All of the data is to be copied word for word.
*** Available data
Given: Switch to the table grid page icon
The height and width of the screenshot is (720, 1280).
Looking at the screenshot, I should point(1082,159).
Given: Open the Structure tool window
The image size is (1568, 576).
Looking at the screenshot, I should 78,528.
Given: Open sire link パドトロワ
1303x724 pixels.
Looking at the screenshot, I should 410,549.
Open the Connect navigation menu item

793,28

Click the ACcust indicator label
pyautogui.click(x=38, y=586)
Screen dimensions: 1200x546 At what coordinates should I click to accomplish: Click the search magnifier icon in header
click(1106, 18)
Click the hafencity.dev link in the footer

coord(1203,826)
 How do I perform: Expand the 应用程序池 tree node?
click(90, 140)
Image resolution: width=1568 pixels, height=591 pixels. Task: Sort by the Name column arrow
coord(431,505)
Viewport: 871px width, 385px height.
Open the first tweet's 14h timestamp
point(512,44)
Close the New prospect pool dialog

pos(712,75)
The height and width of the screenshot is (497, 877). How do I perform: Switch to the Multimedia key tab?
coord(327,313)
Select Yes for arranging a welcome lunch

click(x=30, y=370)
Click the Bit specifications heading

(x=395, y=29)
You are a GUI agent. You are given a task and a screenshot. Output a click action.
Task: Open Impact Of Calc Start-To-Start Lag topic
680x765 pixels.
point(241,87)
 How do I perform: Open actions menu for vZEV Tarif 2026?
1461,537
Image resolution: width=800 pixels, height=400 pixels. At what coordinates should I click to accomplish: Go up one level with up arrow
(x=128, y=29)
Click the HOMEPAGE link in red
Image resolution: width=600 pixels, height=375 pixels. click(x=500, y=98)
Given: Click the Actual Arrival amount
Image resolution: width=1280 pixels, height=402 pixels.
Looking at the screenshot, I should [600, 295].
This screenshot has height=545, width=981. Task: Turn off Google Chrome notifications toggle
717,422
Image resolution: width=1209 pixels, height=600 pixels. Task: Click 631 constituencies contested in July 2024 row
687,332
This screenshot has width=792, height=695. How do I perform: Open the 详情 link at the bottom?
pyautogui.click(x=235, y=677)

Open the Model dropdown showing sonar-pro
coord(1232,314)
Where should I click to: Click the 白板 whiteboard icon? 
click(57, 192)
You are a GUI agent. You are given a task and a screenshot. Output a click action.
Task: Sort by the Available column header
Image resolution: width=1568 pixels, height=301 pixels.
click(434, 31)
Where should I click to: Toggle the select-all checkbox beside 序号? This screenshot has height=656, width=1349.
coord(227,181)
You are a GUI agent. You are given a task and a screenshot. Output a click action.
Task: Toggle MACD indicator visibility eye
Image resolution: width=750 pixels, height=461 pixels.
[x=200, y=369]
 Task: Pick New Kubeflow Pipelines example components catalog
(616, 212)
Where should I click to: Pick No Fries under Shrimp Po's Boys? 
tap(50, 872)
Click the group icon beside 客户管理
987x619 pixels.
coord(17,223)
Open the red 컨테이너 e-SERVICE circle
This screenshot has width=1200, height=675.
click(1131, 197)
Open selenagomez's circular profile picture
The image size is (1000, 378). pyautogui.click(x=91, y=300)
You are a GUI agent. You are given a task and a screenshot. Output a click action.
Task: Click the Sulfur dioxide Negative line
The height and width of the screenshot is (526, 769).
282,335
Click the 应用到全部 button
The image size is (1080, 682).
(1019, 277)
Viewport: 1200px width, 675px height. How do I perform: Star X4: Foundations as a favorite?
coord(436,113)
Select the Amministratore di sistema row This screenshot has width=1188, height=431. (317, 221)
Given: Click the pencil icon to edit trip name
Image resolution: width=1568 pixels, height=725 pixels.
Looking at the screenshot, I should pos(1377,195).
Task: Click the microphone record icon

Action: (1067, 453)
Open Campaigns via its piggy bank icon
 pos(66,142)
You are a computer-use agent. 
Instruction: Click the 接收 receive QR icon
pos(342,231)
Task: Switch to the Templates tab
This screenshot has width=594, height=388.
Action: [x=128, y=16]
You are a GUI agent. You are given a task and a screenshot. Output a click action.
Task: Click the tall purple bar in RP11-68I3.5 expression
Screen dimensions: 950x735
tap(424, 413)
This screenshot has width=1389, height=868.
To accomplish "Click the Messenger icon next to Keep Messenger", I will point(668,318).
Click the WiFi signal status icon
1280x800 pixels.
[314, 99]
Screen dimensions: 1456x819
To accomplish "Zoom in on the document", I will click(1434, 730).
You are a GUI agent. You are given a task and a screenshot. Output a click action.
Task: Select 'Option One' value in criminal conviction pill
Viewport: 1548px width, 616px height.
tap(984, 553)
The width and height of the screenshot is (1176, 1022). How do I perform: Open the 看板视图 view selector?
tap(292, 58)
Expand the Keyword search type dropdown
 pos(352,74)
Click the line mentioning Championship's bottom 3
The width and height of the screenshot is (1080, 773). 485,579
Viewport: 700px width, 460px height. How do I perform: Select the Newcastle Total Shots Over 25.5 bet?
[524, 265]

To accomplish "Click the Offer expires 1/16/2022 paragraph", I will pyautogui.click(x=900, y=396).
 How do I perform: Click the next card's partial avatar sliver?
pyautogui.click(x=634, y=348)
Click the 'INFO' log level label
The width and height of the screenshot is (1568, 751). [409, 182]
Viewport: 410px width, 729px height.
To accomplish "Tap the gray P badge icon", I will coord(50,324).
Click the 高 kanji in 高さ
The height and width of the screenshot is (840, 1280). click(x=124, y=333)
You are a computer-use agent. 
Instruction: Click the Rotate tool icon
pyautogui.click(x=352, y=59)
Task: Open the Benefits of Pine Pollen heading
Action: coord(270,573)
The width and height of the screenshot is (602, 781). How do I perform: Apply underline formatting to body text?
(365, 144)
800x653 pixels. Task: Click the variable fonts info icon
******
_Reply_
Given: Switch to the table grid page icon
The height and width of the screenshot is (720, 1280).
Looking at the screenshot, I should point(1082,159).
Given: Open the Structure tool window
The image size is (1568, 576).
Looking at the screenshot, I should 78,528.
Given: Open sire link パドトロワ
1303x724 pixels.
Looking at the screenshot, I should 410,549.
Open the Connect navigation menu item

793,28

Click the ACcust indicator label
pyautogui.click(x=38, y=586)
Screen dimensions: 1200x546 At what coordinates should I click to accomplish: Click the search magnifier icon in header
click(1106, 18)
Click the hafencity.dev link in the footer

coord(1203,826)
 How do I perform: Expand the 应用程序池 tree node?
click(90, 140)
Image resolution: width=1568 pixels, height=591 pixels. Task: Sort by the Name column arrow
coord(431,505)
Viewport: 871px width, 385px height.
Open the first tweet's 14h timestamp
point(512,44)
Close the New prospect pool dialog

pos(712,75)
The height and width of the screenshot is (497, 877). How do I perform: Switch to the Multimedia key tab?
coord(327,313)
Select Yes for arranging a welcome lunch

click(x=30, y=370)
Click the Bit specifications heading

(x=395, y=29)
You are a GUI agent. You are given a task and a screenshot. Output a click action.
Task: Open Impact Of Calc Start-To-Start Lag topic
680x765 pixels.
point(241,87)
 How do I perform: Open actions menu for vZEV Tarif 2026?
1461,537
Image resolution: width=800 pixels, height=400 pixels. At what coordinates should I click to accomplish: Go up one level with up arrow
(x=128, y=29)
Click the HOMEPAGE link in red
Image resolution: width=600 pixels, height=375 pixels. click(x=500, y=98)
Given: Click the Actual Arrival amount
Image resolution: width=1280 pixels, height=402 pixels.
Looking at the screenshot, I should [600, 295].
This screenshot has height=545, width=981. Task: Turn off Google Chrome notifications toggle
717,422
Image resolution: width=1209 pixels, height=600 pixels. Task: Click 631 constituencies contested in July 2024 row
687,332
This screenshot has width=792, height=695. How do I perform: Open the 详情 link at the bottom?
pyautogui.click(x=235, y=677)

Open the Model dropdown showing sonar-pro
coord(1232,314)
Where should I click to: Click the 白板 whiteboard icon? 
click(57, 192)
You are a GUI agent. You are given a task and a screenshot. Output a click action.
Task: Sort by the Available column header
Image resolution: width=1568 pixels, height=301 pixels.
click(434, 31)
Where should I click to: Toggle the select-all checkbox beside 序号? This screenshot has height=656, width=1349.
coord(227,181)
You are a GUI agent. You are given a task and a screenshot. Output a click action.
Task: Toggle MACD indicator visibility eye
Image resolution: width=750 pixels, height=461 pixels.
[x=200, y=369]
 Task: Pick New Kubeflow Pipelines example components catalog
(616, 212)
Where should I click to: Pick No Fries under Shrimp Po's Boys? 
tap(50, 872)
Click the group icon beside 客户管理
987x619 pixels.
coord(17,223)
Open the red 컨테이너 e-SERVICE circle
This screenshot has width=1200, height=675.
click(1131, 197)
Open selenagomez's circular profile picture
The image size is (1000, 378). pyautogui.click(x=91, y=300)
You are a GUI agent. You are given a task and a screenshot. Output a click action.
Task: Click the Sulfur dioxide Negative line
The height and width of the screenshot is (526, 769).
282,335
Click the 应用到全部 button
The image size is (1080, 682).
(1019, 277)
Viewport: 1200px width, 675px height. How do I perform: Star X4: Foundations as a favorite?
coord(436,113)
Select the Amministratore di sistema row This screenshot has width=1188, height=431. (317, 221)
Given: Click the pencil icon to edit trip name
Image resolution: width=1568 pixels, height=725 pixels.
Looking at the screenshot, I should pos(1377,195).
Task: Click the microphone record icon

Action: (1067, 453)
Open Campaigns via its piggy bank icon
 pos(66,142)
You are a computer-use agent. 
Instruction: Click the 接收 receive QR icon
pos(342,231)
Task: Switch to the Templates tab
This screenshot has width=594, height=388.
Action: [x=128, y=16]
You are a GUI agent. You are given a task and a screenshot. Output a click action.
Task: Click the tall purple bar in RP11-68I3.5 expression
Screen dimensions: 950x735
tap(424, 413)
This screenshot has width=1389, height=868.
To accomplish "Click the Messenger icon next to Keep Messenger", I will point(668,318).
Click the WiFi signal status icon
1280x800 pixels.
[314, 99]
Screen dimensions: 1456x819
To accomplish "Zoom in on the document", I will click(1434, 730).
You are a GUI agent. You are given a task and a screenshot. Output a click action.
Task: Select 'Option One' value in criminal conviction pill
Viewport: 1548px width, 616px height.
tap(984, 553)
The width and height of the screenshot is (1176, 1022). How do I perform: Open the 看板视图 view selector?
tap(292, 58)
Expand the Keyword search type dropdown
 pos(352,74)
Click the line mentioning Championship's bottom 3
The width and height of the screenshot is (1080, 773). 485,579
Viewport: 700px width, 460px height. How do I perform: Select the Newcastle Total Shots Over 25.5 bet?
[524, 265]

To accomplish "Click the Offer expires 1/16/2022 paragraph", I will pyautogui.click(x=900, y=396).
 How do I perform: Click the next card's partial avatar sliver?
pyautogui.click(x=634, y=348)
Click the 'INFO' log level label
The width and height of the screenshot is (1568, 751). [409, 182]
Viewport: 410px width, 729px height.
To accomplish "Tap the gray P badge icon", I will coord(50,324).
Click the 高 kanji in 高さ
The height and width of the screenshot is (840, 1280). click(x=124, y=333)
You are a computer-use agent. 
Instruction: Click the Rotate tool icon
pyautogui.click(x=352, y=59)
Task: Open the Benefits of Pine Pollen heading
Action: coord(270,573)
The width and height of the screenshot is (602, 781). How do I perform: Apply underline formatting to body text?
(365, 144)
800x653 pixels. Task: Click the variable fonts info icon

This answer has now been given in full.